Ries (MR) : « Jan Jambon devra s’expliquer, sur ses fréquentations »

Par asolimando dans #Debrief7h50 , le 6 octobre 2014 12h24 | Ajouter un commentaire

Frédérique Ries, sur le grill politique de la rédaction, ce matin, à 7h50. La députée européenne MR a évoqué les négociations fédérales : les attaques du PS, le flou autour de la NVA,…au beau milieu d’une semaine cruciale, pour la formation du gouvernement…

 

 

 

 

 

La NVA est-elle raciste, ou d’extrême droite? Frédérique Ries marche sur des œufs, vis à vis du parti de Bart de Wever, dans cette interview…

Vous imaginez qu’un membre d’un parti aille traiter l’un des partenaires, de parti d’extrême droite, au moment de reprendre les négociations, à quelques heures ou à quelques jours de boucler l’accord de gouvernement ! C’est le capotage assuré… On comprend que Frédérique Ries mette des gants, elle réfute soigneusement le caractère extrémiste, des nationalistes flamands. Quoique, elle dit tout de même : « Pas nécessairement d’extrême droite », ce qui peut prêter à confusion…

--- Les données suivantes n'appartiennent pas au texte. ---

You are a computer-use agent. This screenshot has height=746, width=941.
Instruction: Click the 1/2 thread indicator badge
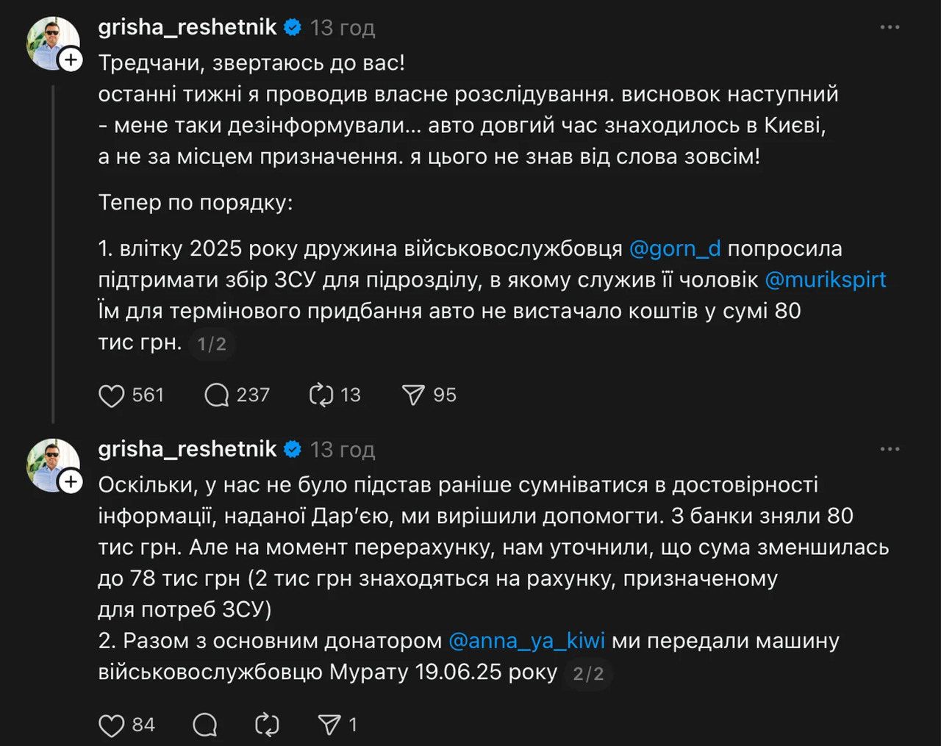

Au passage, on le précise pour les auditeurs qui n’étaient pas dans le studio pendant l’interview : au moment où elle commence à être interrogée sur les négociations fédérales, la députée lève les yeux vers le chrono, l’horloge juste au-dessus des micros. On reconnaît là, l’ancienne journaliste, elle comprend qu’elle aura encore deux minutes à tenir, sur les négociations fédérales. Deux minutes où il ne faut rien lâcher, manier la langue de bois, ressortir les éléments de langage, consigne du parti…

 

D’ailleurs, malgré toutes les précautions de l’eurodéputée –ses propos sur Jan Jambon sèment le doute… 

Le passé trouble du peut-être futur ministre de l’intérieur, ses participations à des réunions de groupuscules d’extrême droite, avaient été révélées il y a un an, elles sont ressorties, la semaine dernière.  Là-dessus, Frédérique Ries concède qu’l faudra qu’il puisse à un moment se justifier, sur ce passé. Ca se fera probablement après le bouclage de l’accord. Quand il sera question des postes ministériels. Et quand les partis ne pourront plus, en principe, faire marche arrière.